Posts Tagged ‘CFS’

Unwanted Anniversary Part 2

After my diagnosis of chronic fatigue syndrome, I was embarrassed, mortified. What had I done to cause it? Had I worked too hard? Was I too much of a Type-A personality?

Please let me continue the excerpt from Fine Black Lines:

"Aside from Les and our children, I told no one about the diagnosis for two years. I tried to hide my symptoms, rested on the sly, and made excuses so I wouldn't have to do so much. I felt a sense of shame in having an illness that was portrayed with such triviality in the media. CFS was dismissed as the trendy disease of the late 80s–the Yuppie Flu.

"It felt neither trendy nor yuppie to me. I was 58; I was a little old gray-haired piano teacher, for goodness' sake. But I discovered what it is like to not know at 10:00 a.m. how I will feel at noon, to stand at the foot of the stairs and wonder how I will make it to the top, to be too tired to lift a pencil or hold a book, to have to rest two hours every afternoon and go to bed by 8:00 or 8:30, to play the piano and have a finger 'lock up,' to have to wear a jacket with pockets (even on a summer day) to carry my arms, and to forget an entire thought in the middle of a sentence.

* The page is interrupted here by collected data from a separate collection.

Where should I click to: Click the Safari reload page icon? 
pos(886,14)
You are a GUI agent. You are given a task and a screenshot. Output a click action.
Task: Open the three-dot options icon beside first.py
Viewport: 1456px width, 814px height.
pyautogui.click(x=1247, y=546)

"When I was diagnosed with breast cancer a year later, I almost felt validated. At least everyone understood that disease and its implications. Almost everyone has heard of the terror, the incredible sense of loss, the fear of disfigurement and death.  [At this point, I’m not so sure how many people actually understand, but that’s how I felt then.] 

"There has been no way to sort out how much of my weakness and fatigue comes from CFS and how much has been caused by the cancer surgeries and treatments. I do know it is likely that CFS has caused at least some of the difficulty in recovery and some of the residual pain in the surgical areas.

"And I know that writing has been a lifeline to reality and healing.

"Still, I did not intend to write a book. But when I shared my writing with doctors, nurses, and friends, they encouraged me to share my experience with a wider audience.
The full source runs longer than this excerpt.